Das tut schon weh, wenn man die alten Bilder betrachtet. An der Grießeggstraße ist das ebenfalls zu sehen. Hier entstanden schon in den 1950er Jahren schmale Reihenhäuser mit großen Gärten, in denen Schuppen standen. Die gibt es teilweise noch, wie den des Malerbetriebs Vögele, in dem jetzt ein Künstler seine Werkstatt hat, dahinter noch ein schmaler Streifen Grund. Und dann kommt die Wand.
Vielleicht sollte man aber auch, jetzt, da der Sommer eingekehrt ist, am „Rutsch“ beginnen, jenem anderen Ende des Dorfes am Seerhein, der neben den Wiesen vor den Sportanlagen des Schänzles liegt und an dem sich schon in den Morgenstunden erste Badende tummeln. Im Lauf eines heißen Tages wird das Gelände zu einem der größten Freibäder in Konstanz. Studenten, Senioren, Kinder lagern teilweise direkt am Wasser auf dem Asphalt. Und sie bleiben, bis zum Sonnenuntergang und darüber hinaus.

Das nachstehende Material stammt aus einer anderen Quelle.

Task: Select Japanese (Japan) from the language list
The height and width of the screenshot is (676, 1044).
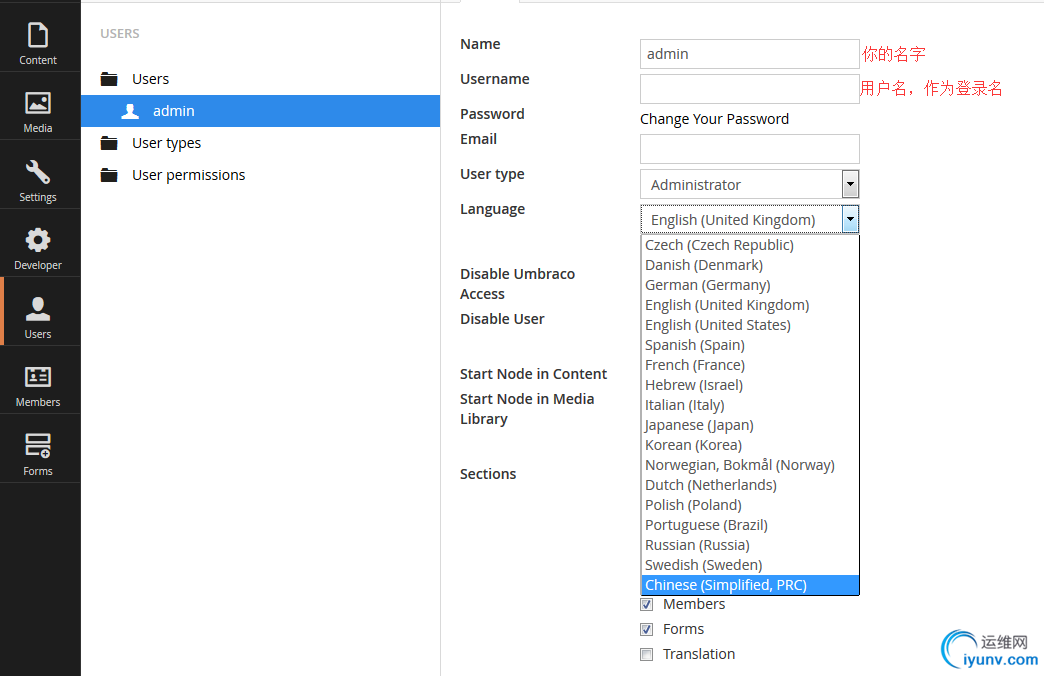Action: coord(699,425)
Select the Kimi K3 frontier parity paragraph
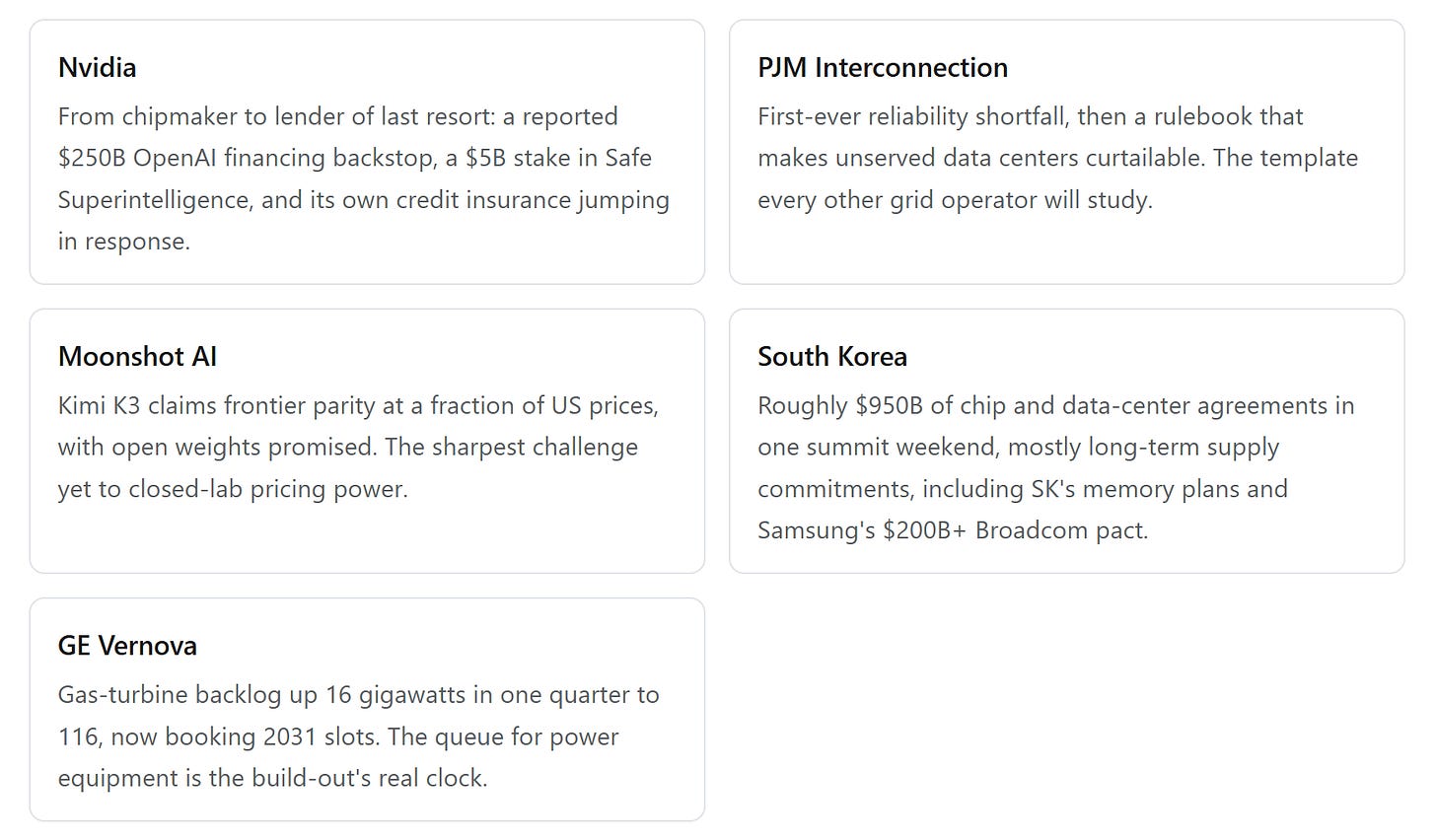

Hier haben schon Mensch und Tier in früheren Tagen das sonntägliche Pferdeschwimmen betrieben, vor dem „Fischerhus“, einem der ältesten Gebäude im Paradies aus dem Jahr 1592. Es beherbergte bis in die 1980er-Jahre das Restaurant „Zum Kranz“. Und direkt nebenan stand das „Fährhüsle“, an dem die Firma Stromeyer einen Fährbetrieb bis in die 1930er-Jahre unterhielt, um Arbeiter über den Seerhein zu setzen.
Historisches zum Quartier
Alles lange her. Heute liegen unzählige Handtücher auf dem Platz am alten Rutsch, Kindergeschrei erfüllt die Luft, die Boote an ihren Schnüren schaukeln im leichten Wind und Köpfe von Schwimmenden treiben vorbei. Direkte Anwohner und Beobachter dieses Treibens sind die Studenten Lena Binder (28) und Ole Fischke (25). Hinter der Hecke sitzen sie im Vorgarten eines Häuschens, eine Vierer-WG an der Fischenzstraße.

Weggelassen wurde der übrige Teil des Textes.